プリンソソルは鉄分が多く土壌粒子が結合した硬い鉄石や、鉄石同士がさらに結合して大きな板状になった鉄石固結層が地中の浅いところを占めるため、作物生産が難しい。
これに対してリキシソルは鉄石層や鉄石固結層が土中の浅いところにはなく、プリンソソルより作物が2倍から4倍も育ちやすい。リキシソルの土壌を簡単、正確に見つけられれば農耕が可能になる。
ところが両者は土中でまだら状に複雑に入り組んでいるため、適地を見極めるのは難しく、これまでは専門家が一つずつ穴を掘って探索するほかなく、大幅な時間と手間がかかった。
国際農研の伊ヶ崎健大研究員らはブルキナファソ環境農業研究所と共同で、800MHz(メガヘルツ)と300MHzの2つの電磁波を同時に地中に放射し、リキシソルとプリンソソルの境界面で反射した電磁波を捉える手法で、境界面の深度などの土壌図を推定する方法を開発した。

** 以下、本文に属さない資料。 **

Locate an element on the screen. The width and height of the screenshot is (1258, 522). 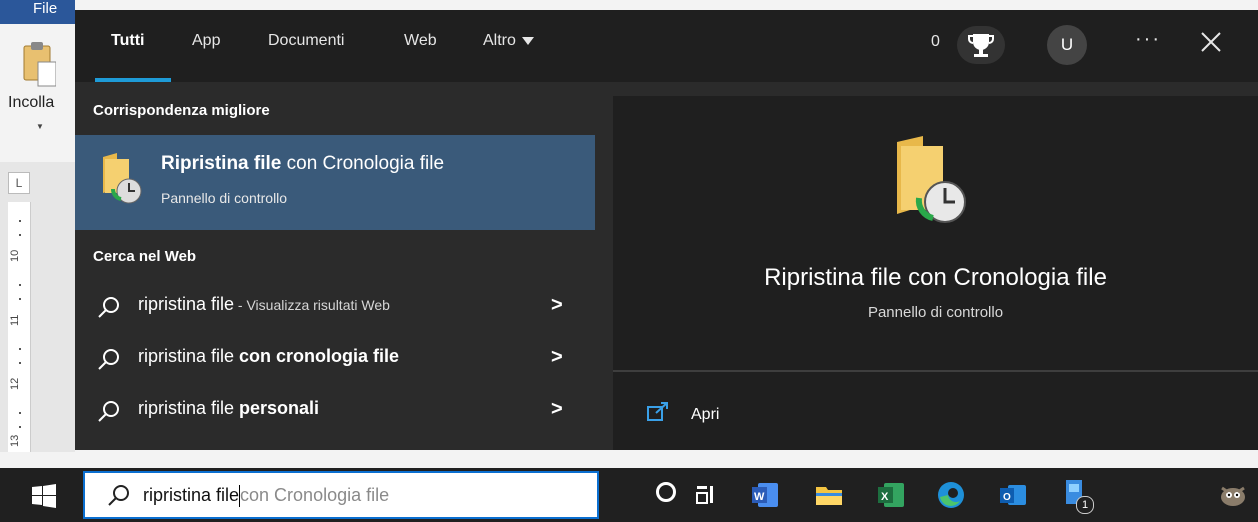
paste-label: Incolla is located at coordinates (31, 103).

新しい方法は測定器をカートに乗せて水平に移動させるだけでできる。カートは1秒間に1mの速さで動かせる。これまでの土壌調査は専門家が1年近くもかけたが、新手法では専門知識がなくとも数日で調べることができるようになった。
農耕地と非農耕地を簡単に見分け、少ない農耕地を有効に利用することによって飢餓問題と土地の砂漠化を防ぐことに繋げられると見ている。